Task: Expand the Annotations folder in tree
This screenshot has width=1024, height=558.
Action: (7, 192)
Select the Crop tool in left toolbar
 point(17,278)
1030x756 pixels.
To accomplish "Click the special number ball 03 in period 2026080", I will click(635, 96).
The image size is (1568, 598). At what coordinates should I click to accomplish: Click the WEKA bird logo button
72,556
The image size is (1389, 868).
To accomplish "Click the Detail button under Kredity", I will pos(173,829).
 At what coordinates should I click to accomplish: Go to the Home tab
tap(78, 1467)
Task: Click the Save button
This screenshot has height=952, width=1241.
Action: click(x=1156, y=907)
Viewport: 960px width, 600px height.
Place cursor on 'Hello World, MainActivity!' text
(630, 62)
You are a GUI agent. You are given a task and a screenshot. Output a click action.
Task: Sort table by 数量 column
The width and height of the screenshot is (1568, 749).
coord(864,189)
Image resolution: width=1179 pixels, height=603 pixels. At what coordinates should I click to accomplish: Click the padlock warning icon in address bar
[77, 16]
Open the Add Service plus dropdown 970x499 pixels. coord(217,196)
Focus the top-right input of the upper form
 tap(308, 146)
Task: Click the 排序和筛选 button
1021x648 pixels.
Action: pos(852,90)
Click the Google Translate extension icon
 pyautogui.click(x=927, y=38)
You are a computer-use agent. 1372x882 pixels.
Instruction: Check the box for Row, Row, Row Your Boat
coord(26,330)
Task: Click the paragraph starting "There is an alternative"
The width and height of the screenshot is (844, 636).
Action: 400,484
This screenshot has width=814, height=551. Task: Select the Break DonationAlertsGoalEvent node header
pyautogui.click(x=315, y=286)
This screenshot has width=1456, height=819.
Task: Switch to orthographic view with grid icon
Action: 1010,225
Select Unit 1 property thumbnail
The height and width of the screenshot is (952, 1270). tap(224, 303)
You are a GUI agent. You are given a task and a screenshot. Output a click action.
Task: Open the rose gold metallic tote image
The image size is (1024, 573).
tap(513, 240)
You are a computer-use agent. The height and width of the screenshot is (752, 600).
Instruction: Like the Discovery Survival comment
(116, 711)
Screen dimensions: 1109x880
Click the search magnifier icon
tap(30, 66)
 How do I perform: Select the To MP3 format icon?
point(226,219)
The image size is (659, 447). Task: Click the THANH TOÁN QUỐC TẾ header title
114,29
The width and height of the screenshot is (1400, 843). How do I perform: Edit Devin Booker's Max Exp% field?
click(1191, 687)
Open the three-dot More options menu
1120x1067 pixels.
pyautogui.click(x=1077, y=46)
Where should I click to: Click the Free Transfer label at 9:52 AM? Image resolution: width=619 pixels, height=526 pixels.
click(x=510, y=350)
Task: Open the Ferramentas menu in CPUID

*-*-*

▶ **Brief**
Rewrite every one of the lines above with "Instruction" changed to "Goal", keeping everything else the same.

▶ **Worked answer**
Task: Expand the Annotations folder in tree
This screenshot has width=1024, height=558.
Action: (7, 192)
Select the Crop tool in left toolbar
 point(17,278)
1030x756 pixels.
To accomplish "Click the special number ball 03 in period 2026080", I will click(635, 96).
The image size is (1568, 598). At what coordinates should I click to accomplish: Click the WEKA bird logo button
72,556
The image size is (1389, 868).
To accomplish "Click the Detail button under Kredity", I will pos(173,829).
 At what coordinates should I click to accomplish: Go to the Home tab
tap(78, 1467)
Task: Click the Save button
This screenshot has height=952, width=1241.
Action: click(x=1156, y=907)
Viewport: 960px width, 600px height.
Place cursor on 'Hello World, MainActivity!' text
(630, 62)
You are a GUI agent. You are given a task and a screenshot. Output a click action.
Task: Sort table by 数量 column
The width and height of the screenshot is (1568, 749).
coord(864,189)
Image resolution: width=1179 pixels, height=603 pixels. At what coordinates should I click to accomplish: Click the padlock warning icon in address bar
[77, 16]
Open the Add Service plus dropdown 970x499 pixels. coord(217,196)
Focus the top-right input of the upper form
 tap(308, 146)
Task: Click the 排序和筛选 button
1021x648 pixels.
Action: pos(852,90)
Click the Google Translate extension icon
 pyautogui.click(x=927, y=38)
You are a computer-use agent. 1372x882 pixels.
Goal: Check the box for Row, Row, Row Your Boat
coord(26,330)
Task: Click the paragraph starting "There is an alternative"
The width and height of the screenshot is (844, 636).
Action: 400,484
This screenshot has width=814, height=551. Task: Select the Break DonationAlertsGoalEvent node header
pyautogui.click(x=315, y=286)
This screenshot has width=1456, height=819.
Task: Switch to orthographic view with grid icon
Action: 1010,225
Select Unit 1 property thumbnail
The height and width of the screenshot is (952, 1270). tap(224, 303)
You are a GUI agent. You are given a task and a screenshot. Output a click action.
Task: Open the rose gold metallic tote image
The image size is (1024, 573).
tap(513, 240)
You are a computer-use agent. The height and width of the screenshot is (752, 600).
Goal: Like the Discovery Survival comment
(116, 711)
Screen dimensions: 1109x880
Click the search magnifier icon
tap(30, 66)
 How do I perform: Select the To MP3 format icon?
point(226,219)
The image size is (659, 447). Task: Click the THANH TOÁN QUỐC TẾ header title
114,29
The width and height of the screenshot is (1400, 843). How do I perform: Edit Devin Booker's Max Exp% field?
click(1191, 687)
Open the three-dot More options menu
1120x1067 pixels.
pyautogui.click(x=1077, y=46)
Where should I click to: Click the Free Transfer label at 9:52 AM? Image resolution: width=619 pixels, height=526 pixels.
click(x=510, y=350)
Task: Open the Ferramentas menu in CPUID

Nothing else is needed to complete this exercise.